Effects of MCC-135 on Ca2+ uptake by sarcoplasmic reticulum and myofilament sensitivity to Ca2+ in isolated ventricular muscles of rats with diabetic cardiomyopathy

Diabetic cardiomyopathy is characterized by delayed cardiac relaxation. Delayed relaxation is suggested to be associated with sarcoplasmic reticulum (SR) dysfunction and/or increase in myofilament sensitivity to Ca2+. Although MCC-135, an intracellular Ca2+-handling modulator, accelerates the delayed relaxation without inotropic effect in the ventricular muscle isolated from rats with diabetic cardiomyopathy, the underlying mechanism has not been fully understood. We tested the hypotheses that MCC-135 modulates Ca2+ uptake by SR and myofilament sensitivity to Ca2+. Wistar rats were made diabetic by a single injection of streptozotocin (40 mg/kg i.v.). Seven months later, the left ventricular papillary muscle was isolated and skinned fibers with and without functional SR were prepared by treatment of the papillary muscle with saponin to study SR Ca2+ uptake and myofilament sensitivity to Ca2+, respectively. In diabetic rats, SR Ca2+ uptake was decreased, which was related to decrease in protein level of SR Ca2+-ATPase determined by western blot analysis. MCC-135 enhanced SR Ca2+ uptake in diabetic rats, but not in normal rats.
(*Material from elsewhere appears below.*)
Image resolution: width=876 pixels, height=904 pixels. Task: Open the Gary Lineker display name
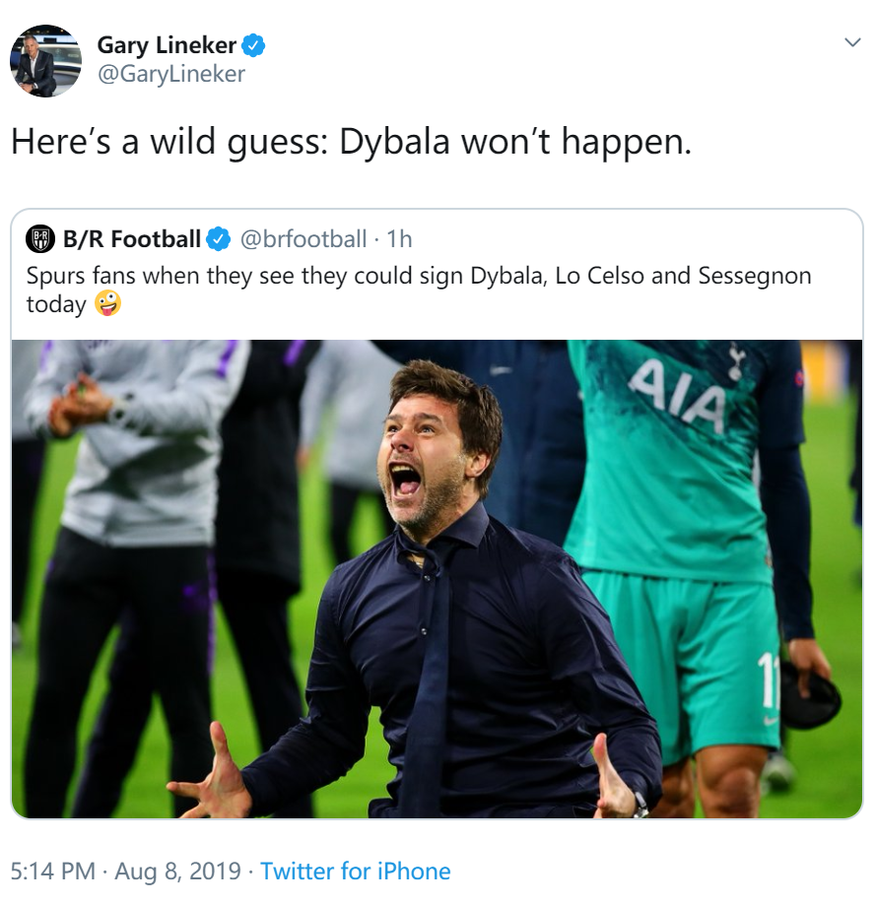point(167,45)

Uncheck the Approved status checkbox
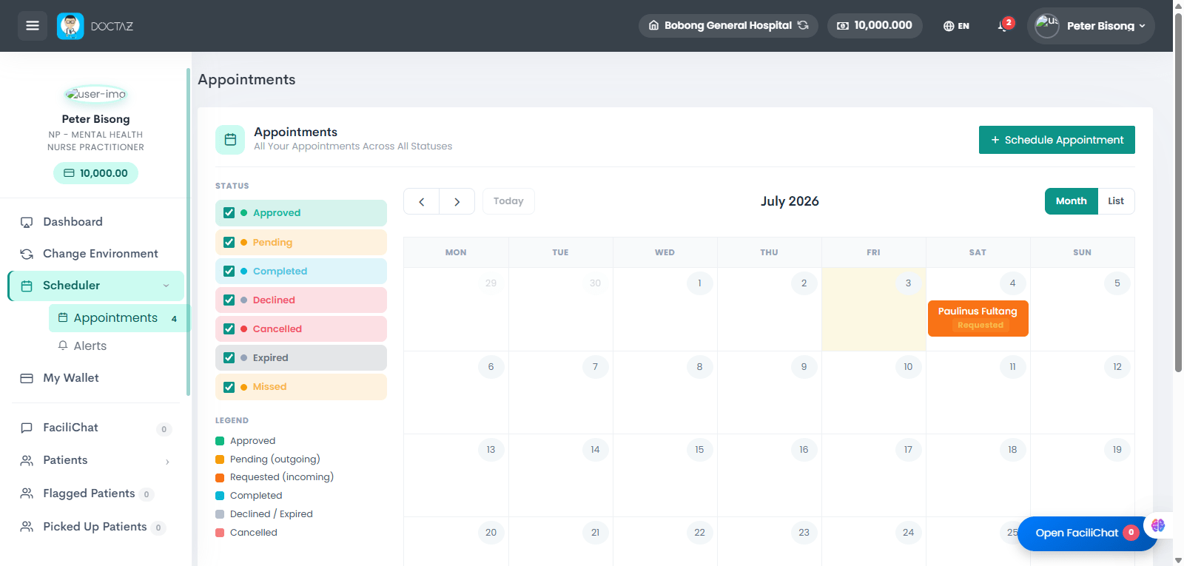click(229, 213)
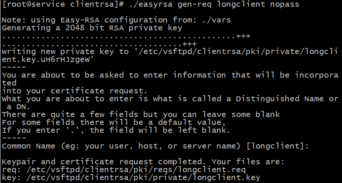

In diabetic rats, maximum force was decreased but force at diastolic level of Ca2+ was increased, without significant change in myofilament sensitivity to Ca2+ compared with normal rats. MCC-135 decreased force at any pCa tested (pCa 7.0-4.4), but had no significant effect on myofilament sensitivity to Ca2+ in diabetic rats. These results suggest that MCC-135 enhances SR Ca2+ uptake and shifts force-pCa curve downward without modulating myofilament sensitivity to Ca2+. These effects may contribute to positive lusitropic effect without inotropic effect of MCC-135 observed in the ventricular muscle of diabetic cardiomyopathy.